→ Saved entries
• • • • •
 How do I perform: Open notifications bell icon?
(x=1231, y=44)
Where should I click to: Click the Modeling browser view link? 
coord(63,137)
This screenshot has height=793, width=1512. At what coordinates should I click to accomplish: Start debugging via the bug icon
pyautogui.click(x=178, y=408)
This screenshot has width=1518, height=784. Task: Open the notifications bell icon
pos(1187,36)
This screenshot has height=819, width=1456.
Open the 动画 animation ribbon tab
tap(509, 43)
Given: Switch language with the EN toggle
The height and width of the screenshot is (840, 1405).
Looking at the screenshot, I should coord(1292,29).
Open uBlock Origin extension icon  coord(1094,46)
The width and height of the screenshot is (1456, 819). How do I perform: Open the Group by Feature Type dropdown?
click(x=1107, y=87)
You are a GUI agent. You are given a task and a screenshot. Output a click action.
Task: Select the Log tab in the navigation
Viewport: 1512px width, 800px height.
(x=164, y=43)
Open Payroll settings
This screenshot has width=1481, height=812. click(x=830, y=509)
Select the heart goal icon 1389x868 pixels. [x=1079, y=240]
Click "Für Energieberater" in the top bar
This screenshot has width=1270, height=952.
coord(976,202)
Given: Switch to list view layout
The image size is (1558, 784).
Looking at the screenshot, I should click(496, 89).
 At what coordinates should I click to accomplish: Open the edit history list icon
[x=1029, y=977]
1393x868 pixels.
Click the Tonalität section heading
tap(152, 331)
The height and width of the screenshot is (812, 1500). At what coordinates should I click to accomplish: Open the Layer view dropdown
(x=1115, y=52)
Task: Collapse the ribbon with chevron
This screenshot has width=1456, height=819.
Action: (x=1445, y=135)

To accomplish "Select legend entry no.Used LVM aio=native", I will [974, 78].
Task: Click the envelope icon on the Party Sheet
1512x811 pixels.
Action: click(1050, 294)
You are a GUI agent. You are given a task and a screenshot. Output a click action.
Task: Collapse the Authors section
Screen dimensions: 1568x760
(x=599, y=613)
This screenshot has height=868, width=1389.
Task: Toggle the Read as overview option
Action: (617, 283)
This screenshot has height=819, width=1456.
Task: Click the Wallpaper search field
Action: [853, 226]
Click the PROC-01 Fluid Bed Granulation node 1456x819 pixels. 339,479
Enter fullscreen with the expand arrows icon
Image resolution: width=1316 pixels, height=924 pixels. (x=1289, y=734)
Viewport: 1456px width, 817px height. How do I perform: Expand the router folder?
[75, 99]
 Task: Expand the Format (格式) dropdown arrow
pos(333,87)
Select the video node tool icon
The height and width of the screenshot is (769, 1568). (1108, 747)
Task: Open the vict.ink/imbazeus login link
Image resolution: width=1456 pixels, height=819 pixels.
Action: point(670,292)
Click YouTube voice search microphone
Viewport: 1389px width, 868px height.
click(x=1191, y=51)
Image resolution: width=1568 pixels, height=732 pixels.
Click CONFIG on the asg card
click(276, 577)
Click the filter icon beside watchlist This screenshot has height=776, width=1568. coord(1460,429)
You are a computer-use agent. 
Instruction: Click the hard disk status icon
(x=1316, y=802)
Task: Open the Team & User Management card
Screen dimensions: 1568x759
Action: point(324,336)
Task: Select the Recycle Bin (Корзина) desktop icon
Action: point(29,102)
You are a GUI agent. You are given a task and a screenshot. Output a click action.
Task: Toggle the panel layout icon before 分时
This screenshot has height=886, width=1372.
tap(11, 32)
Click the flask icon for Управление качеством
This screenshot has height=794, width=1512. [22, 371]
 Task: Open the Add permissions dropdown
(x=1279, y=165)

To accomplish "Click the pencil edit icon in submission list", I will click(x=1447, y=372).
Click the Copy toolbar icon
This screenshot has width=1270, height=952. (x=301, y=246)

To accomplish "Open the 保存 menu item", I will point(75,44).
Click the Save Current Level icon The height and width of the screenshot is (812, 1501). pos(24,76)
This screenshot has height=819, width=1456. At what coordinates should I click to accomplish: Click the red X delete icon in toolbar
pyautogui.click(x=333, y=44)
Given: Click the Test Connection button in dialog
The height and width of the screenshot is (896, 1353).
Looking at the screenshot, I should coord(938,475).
• • • • •
→ What to work on
Give the number of lines in the entries that contain the word "will", with no other text.

→ Task response
3